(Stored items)
• • • •
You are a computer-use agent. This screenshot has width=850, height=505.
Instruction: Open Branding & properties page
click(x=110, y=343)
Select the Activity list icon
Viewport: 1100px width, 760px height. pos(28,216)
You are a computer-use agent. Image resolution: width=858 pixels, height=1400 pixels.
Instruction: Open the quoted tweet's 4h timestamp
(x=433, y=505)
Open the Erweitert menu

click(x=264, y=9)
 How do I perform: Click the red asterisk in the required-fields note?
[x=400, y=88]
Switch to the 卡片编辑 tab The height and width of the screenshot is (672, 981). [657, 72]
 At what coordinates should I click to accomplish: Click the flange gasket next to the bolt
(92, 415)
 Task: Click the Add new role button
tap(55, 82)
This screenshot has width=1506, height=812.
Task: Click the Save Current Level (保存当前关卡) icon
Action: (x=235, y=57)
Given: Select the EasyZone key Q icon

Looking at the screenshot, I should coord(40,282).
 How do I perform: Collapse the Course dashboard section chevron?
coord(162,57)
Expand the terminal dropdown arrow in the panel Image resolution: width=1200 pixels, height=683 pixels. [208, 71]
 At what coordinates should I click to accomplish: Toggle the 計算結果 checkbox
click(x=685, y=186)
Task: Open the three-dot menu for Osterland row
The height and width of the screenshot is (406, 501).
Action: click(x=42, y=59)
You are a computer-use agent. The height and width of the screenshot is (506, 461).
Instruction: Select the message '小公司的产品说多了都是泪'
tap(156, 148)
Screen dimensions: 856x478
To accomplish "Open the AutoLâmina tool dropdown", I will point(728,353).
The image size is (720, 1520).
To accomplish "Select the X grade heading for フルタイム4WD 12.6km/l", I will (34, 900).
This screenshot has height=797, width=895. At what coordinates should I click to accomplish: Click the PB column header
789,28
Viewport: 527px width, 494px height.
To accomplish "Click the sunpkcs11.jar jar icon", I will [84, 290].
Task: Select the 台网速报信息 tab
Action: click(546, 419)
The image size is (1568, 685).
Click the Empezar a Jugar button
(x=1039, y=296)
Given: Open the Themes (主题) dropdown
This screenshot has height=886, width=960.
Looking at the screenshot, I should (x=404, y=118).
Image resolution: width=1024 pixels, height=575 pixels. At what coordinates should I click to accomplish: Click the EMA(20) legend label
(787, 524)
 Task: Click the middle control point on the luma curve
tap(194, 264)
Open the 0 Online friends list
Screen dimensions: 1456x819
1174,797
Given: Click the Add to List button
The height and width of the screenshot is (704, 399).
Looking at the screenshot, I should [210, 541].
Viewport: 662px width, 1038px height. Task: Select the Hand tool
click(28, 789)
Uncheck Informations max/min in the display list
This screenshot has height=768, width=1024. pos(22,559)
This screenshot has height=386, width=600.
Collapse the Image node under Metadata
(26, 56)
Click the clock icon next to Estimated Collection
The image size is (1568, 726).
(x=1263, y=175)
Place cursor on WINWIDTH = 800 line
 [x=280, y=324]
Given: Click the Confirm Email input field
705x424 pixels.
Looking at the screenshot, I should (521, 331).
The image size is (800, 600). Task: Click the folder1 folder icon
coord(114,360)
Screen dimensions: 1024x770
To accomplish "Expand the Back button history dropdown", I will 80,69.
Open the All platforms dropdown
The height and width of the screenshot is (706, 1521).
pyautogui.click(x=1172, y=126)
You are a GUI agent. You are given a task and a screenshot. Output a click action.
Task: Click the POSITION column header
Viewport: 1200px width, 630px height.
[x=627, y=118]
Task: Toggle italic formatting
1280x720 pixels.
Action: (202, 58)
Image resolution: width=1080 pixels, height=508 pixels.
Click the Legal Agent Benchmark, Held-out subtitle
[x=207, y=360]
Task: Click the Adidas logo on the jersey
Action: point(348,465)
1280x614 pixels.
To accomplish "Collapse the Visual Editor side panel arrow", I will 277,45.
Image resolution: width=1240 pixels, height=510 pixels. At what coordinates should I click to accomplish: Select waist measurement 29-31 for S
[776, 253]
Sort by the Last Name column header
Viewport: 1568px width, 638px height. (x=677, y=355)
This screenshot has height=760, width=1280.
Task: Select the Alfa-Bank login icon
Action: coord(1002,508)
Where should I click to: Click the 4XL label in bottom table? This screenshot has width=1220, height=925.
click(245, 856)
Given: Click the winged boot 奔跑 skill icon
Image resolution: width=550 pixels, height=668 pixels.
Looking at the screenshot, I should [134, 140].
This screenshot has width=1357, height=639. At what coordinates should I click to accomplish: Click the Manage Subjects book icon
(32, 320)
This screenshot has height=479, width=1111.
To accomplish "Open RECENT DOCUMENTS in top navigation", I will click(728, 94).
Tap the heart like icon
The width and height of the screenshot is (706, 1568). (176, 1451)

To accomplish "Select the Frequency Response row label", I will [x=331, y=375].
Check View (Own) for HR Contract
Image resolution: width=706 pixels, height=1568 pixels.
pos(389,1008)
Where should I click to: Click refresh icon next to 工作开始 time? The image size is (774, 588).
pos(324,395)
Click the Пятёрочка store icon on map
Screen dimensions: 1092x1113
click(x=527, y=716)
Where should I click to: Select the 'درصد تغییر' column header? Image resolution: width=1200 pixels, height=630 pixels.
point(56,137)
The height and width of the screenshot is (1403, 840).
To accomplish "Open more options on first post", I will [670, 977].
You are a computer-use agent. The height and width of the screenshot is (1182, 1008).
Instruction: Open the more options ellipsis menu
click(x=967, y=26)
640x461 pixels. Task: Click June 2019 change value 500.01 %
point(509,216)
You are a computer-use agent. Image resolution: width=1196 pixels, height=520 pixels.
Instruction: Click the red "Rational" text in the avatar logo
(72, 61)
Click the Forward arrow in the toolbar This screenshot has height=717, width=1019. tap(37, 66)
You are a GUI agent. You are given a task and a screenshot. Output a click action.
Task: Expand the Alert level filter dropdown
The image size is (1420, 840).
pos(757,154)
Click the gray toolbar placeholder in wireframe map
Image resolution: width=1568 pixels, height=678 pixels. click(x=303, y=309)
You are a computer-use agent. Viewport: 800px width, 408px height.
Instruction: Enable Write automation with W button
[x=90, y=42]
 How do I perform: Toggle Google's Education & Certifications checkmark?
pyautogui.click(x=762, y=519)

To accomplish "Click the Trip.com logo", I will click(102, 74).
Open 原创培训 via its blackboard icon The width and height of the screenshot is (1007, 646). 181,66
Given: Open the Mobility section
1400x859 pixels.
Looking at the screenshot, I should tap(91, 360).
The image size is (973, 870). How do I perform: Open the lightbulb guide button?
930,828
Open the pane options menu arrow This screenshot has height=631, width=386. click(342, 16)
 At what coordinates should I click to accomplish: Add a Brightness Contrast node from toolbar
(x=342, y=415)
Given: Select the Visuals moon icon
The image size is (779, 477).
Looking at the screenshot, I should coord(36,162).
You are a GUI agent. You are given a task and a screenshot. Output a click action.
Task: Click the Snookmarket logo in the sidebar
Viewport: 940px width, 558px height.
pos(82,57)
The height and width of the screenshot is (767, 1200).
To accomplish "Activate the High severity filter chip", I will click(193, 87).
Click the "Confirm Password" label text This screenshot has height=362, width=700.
• • • •
Exercise instructions: Once you have read the entries, reproduce each one exactly.

Exercise output:
You are a computer-use agent. This screenshot has width=850, height=505.
Instruction: Open Branding & properties page
click(x=110, y=343)
Select the Activity list icon
Viewport: 1100px width, 760px height. pos(28,216)
You are a computer-use agent. Image resolution: width=858 pixels, height=1400 pixels.
Instruction: Open the quoted tweet's 4h timestamp
(x=433, y=505)
Open the Erweitert menu

click(x=264, y=9)
 How do I perform: Click the red asterisk in the required-fields note?
[x=400, y=88]
Switch to the 卡片编辑 tab The height and width of the screenshot is (672, 981). [657, 72]
 At what coordinates should I click to accomplish: Click the flange gasket next to the bolt
(92, 415)
 Task: Click the Add new role button
tap(55, 82)
This screenshot has width=1506, height=812.
Task: Click the Save Current Level (保存当前关卡) icon
Action: (x=235, y=57)
Given: Select the EasyZone key Q icon

Looking at the screenshot, I should coord(40,282).
 How do I perform: Collapse the Course dashboard section chevron?
coord(162,57)
Expand the terminal dropdown arrow in the panel Image resolution: width=1200 pixels, height=683 pixels. [208, 71]
 At what coordinates should I click to accomplish: Toggle the 計算結果 checkbox
click(x=685, y=186)
Task: Open the three-dot menu for Osterland row
The height and width of the screenshot is (406, 501).
Action: click(x=42, y=59)
You are a computer-use agent. The height and width of the screenshot is (506, 461).
Instruction: Select the message '小公司的产品说多了都是泪'
tap(156, 148)
Screen dimensions: 856x478
To accomplish "Open the AutoLâmina tool dropdown", I will point(728,353).
The image size is (720, 1520).
To accomplish "Select the X grade heading for フルタイム4WD 12.6km/l", I will (34, 900).
This screenshot has height=797, width=895. At what coordinates should I click to accomplish: Click the PB column header
789,28
Viewport: 527px width, 494px height.
To accomplish "Click the sunpkcs11.jar jar icon", I will [84, 290].
Task: Select the 台网速报信息 tab
Action: click(546, 419)
The image size is (1568, 685).
Click the Empezar a Jugar button
(x=1039, y=296)
Given: Open the Themes (主题) dropdown
This screenshot has height=886, width=960.
Looking at the screenshot, I should (x=404, y=118).
Image resolution: width=1024 pixels, height=575 pixels. At what coordinates should I click to accomplish: Click the EMA(20) legend label
(787, 524)
 Task: Click the middle control point on the luma curve
tap(194, 264)
Open the 0 Online friends list
Screen dimensions: 1456x819
1174,797
Given: Click the Add to List button
The height and width of the screenshot is (704, 399).
Looking at the screenshot, I should [210, 541].
Viewport: 662px width, 1038px height. Task: Select the Hand tool
click(28, 789)
Uncheck Informations max/min in the display list
This screenshot has height=768, width=1024. pos(22,559)
This screenshot has height=386, width=600.
Collapse the Image node under Metadata
(26, 56)
Click the clock icon next to Estimated Collection
The image size is (1568, 726).
(x=1263, y=175)
Place cursor on WINWIDTH = 800 line
 [x=280, y=324]
Given: Click the Confirm Email input field
705x424 pixels.
Looking at the screenshot, I should (521, 331).
The image size is (800, 600). Task: Click the folder1 folder icon
coord(114,360)
Screen dimensions: 1024x770
To accomplish "Expand the Back button history dropdown", I will 80,69.
Open the All platforms dropdown
The height and width of the screenshot is (706, 1521).
pyautogui.click(x=1172, y=126)
You are a GUI agent. You are given a task and a screenshot. Output a click action.
Task: Click the POSITION column header
Viewport: 1200px width, 630px height.
[x=627, y=118]
Task: Toggle italic formatting
1280x720 pixels.
Action: (202, 58)
Image resolution: width=1080 pixels, height=508 pixels.
Click the Legal Agent Benchmark, Held-out subtitle
[x=207, y=360]
Task: Click the Adidas logo on the jersey
Action: point(348,465)
1280x614 pixels.
To accomplish "Collapse the Visual Editor side panel arrow", I will 277,45.
Image resolution: width=1240 pixels, height=510 pixels. At what coordinates should I click to accomplish: Select waist measurement 29-31 for S
[776, 253]
Sort by the Last Name column header
Viewport: 1568px width, 638px height. (x=677, y=355)
This screenshot has height=760, width=1280.
Task: Select the Alfa-Bank login icon
Action: coord(1002,508)
Where should I click to: Click the 4XL label in bottom table? This screenshot has width=1220, height=925.
click(245, 856)
Given: Click the winged boot 奔跑 skill icon
Image resolution: width=550 pixels, height=668 pixels.
Looking at the screenshot, I should [134, 140].
This screenshot has width=1357, height=639. At what coordinates should I click to accomplish: Click the Manage Subjects book icon
(32, 320)
This screenshot has height=479, width=1111.
To accomplish "Open RECENT DOCUMENTS in top navigation", I will click(728, 94).
Tap the heart like icon
The width and height of the screenshot is (706, 1568). (176, 1451)

To accomplish "Select the Frequency Response row label", I will [x=331, y=375].
Check View (Own) for HR Contract
Image resolution: width=706 pixels, height=1568 pixels.
pos(389,1008)
Where should I click to: Click refresh icon next to 工作开始 time? The image size is (774, 588).
pos(324,395)
Click the Пятёрочка store icon on map
Screen dimensions: 1092x1113
click(x=527, y=716)
Where should I click to: Select the 'درصد تغییر' column header? Image resolution: width=1200 pixels, height=630 pixels.
point(56,137)
The height and width of the screenshot is (1403, 840).
To accomplish "Open more options on first post", I will [670, 977].
You are a computer-use agent. The height and width of the screenshot is (1182, 1008).
Instruction: Open the more options ellipsis menu
click(x=967, y=26)
640x461 pixels. Task: Click June 2019 change value 500.01 %
point(509,216)
You are a computer-use agent. Image resolution: width=1196 pixels, height=520 pixels.
Instruction: Click the red "Rational" text in the avatar logo
(72, 61)
Click the Forward arrow in the toolbar This screenshot has height=717, width=1019. tap(37, 66)
You are a GUI agent. You are given a task and a screenshot. Output a click action.
Task: Expand the Alert level filter dropdown
The image size is (1420, 840).
pos(757,154)
Click the gray toolbar placeholder in wireframe map
Image resolution: width=1568 pixels, height=678 pixels. click(x=303, y=309)
You are a computer-use agent. Viewport: 800px width, 408px height.
Instruction: Enable Write automation with W button
[x=90, y=42]
 How do I perform: Toggle Google's Education & Certifications checkmark?
pyautogui.click(x=762, y=519)

To accomplish "Click the Trip.com logo", I will click(102, 74).
Open 原创培训 via its blackboard icon The width and height of the screenshot is (1007, 646). 181,66
Given: Open the Mobility section
1400x859 pixels.
Looking at the screenshot, I should tap(91, 360).
The image size is (973, 870). How do I perform: Open the lightbulb guide button?
930,828
Open the pane options menu arrow This screenshot has height=631, width=386. click(342, 16)
 At what coordinates should I click to accomplish: Add a Brightness Contrast node from toolbar
(x=342, y=415)
Given: Select the Visuals moon icon
The image size is (779, 477).
Looking at the screenshot, I should coord(36,162).
You are a GUI agent. You are given a task and a screenshot. Output a click action.
Task: Click the Snookmarket logo in the sidebar
Viewport: 940px width, 558px height.
pos(82,57)
The height and width of the screenshot is (767, 1200).
To accomplish "Activate the High severity filter chip", I will click(193, 87).
Click the "Confirm Password" label text This screenshot has height=362, width=700.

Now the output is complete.